Обращение к драматургически необработанной прозе всегда рискованно. Приходилось слышать упреки и в «литературном монтаже», и «поверхностности» по отношению к постмодернистски «закрученному» тексту. Мне кажется, что режиссер рассказал в «Момо» ту же историю, что и в своей версии Гришковца: инициация, вхождение в большой мир, подернутое легкой дымкой ностальгии по почти забытому, ускользающему детству. Поэтому он волен был, как и в случае с «Зимой», оставить за бортом дорогое автору, но сохранить важное для себя. В итоге спектакль получился светлый и грустный. В нем есть настроение и воздух.
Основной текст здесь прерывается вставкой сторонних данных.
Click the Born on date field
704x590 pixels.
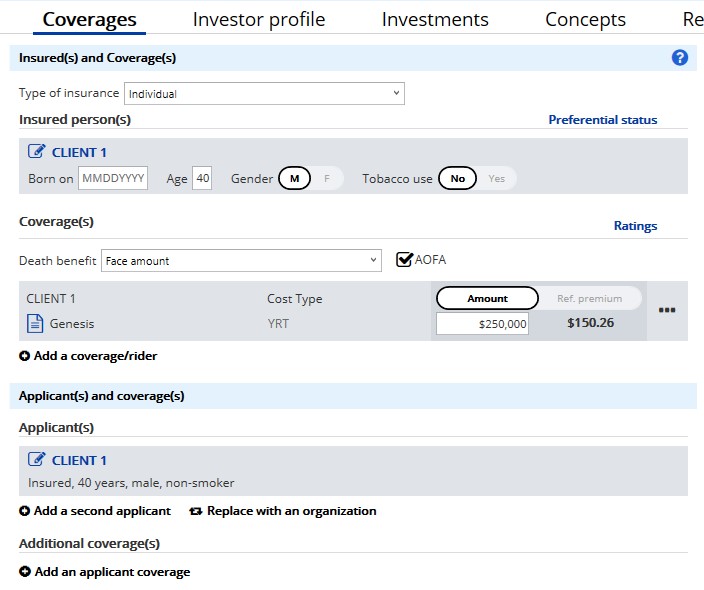pyautogui.click(x=113, y=179)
Вопросы при этом, увы, остаются. Замечательная конструкция, символизирующая Эйфелеву башню, большую часть времени перекрыта громоздким, разверзшимся чемоданом. Сами по себе они весьма выразительны, но вместе – перекрывают, мешают друг другу. Елена ШАХОВА, убедительно воплощающая образ всех женщин в «мужском» мире Момо, становясь матерью, несколько преувеличивает лирическую составляющую своей героини. Борис ЗЫРЯНОВ за полтора года, прошедших с премьеры «ART`a» так и не избавился от речевой «несобранности» на сцене.

К счастью, два других артиста практически безупречны. Александр СЕРГЕЕВ замечательно справляется с ролью старого суфия – мудрость повидавшего жизнь Ибрагима читается в выразительном взгляде, скупой улыбке и точной пластике. Александр ФУКАЛОВ – актерский камертон, первая скрипка. Особенно заметно это было на премьере, когда он буквально «дирижировал» ритмом спектакля, то давая точную лирическую ноту в образе отца, то «разгоняя» артистов до нужного градуса в сцене покупки автомобиля.
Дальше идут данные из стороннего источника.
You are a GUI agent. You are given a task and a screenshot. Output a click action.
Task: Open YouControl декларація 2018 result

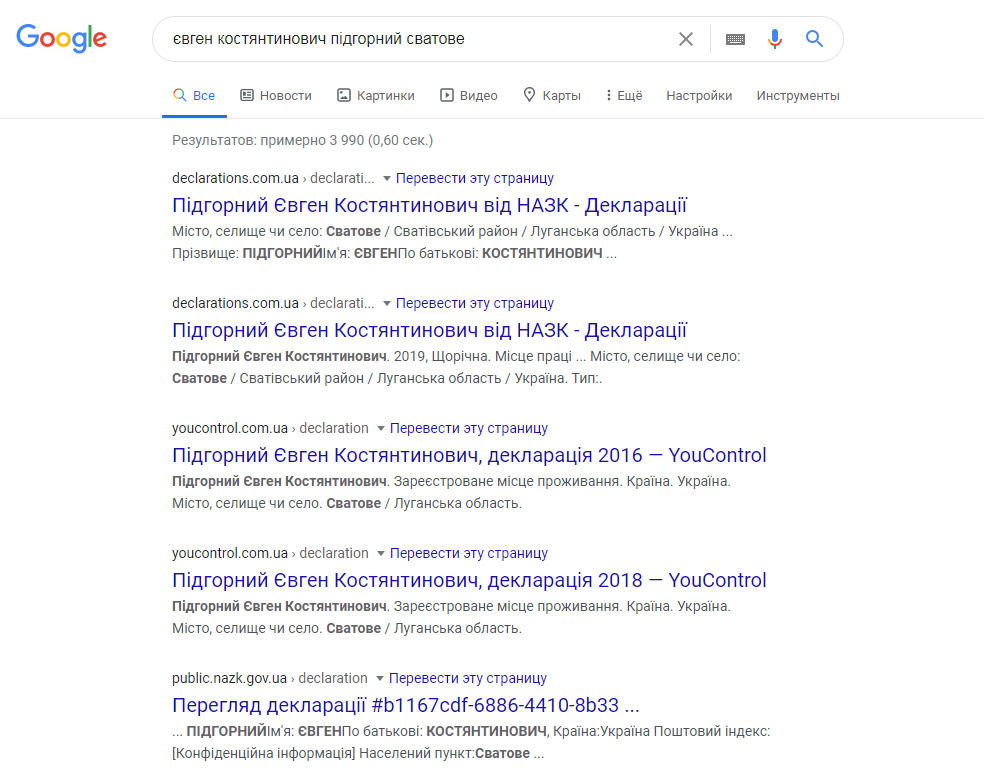(469, 580)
В целом, спектакль получился очень «волхонковским». Поклонники театра не обманулись в своих ожиданиях и воспряли духом. Да и те, кто впервые знакомится с этим коллективом, не остались разочрованы. Выиграет ли спектакль от переноса на родную малую сцену, когда состоится и состоится ли сам перенос – теперь не так и важно. «Волхонка» укрепила верящих ей и доказала сомневающимся: этот театр будет и дальше работать, он имеет на это полное право.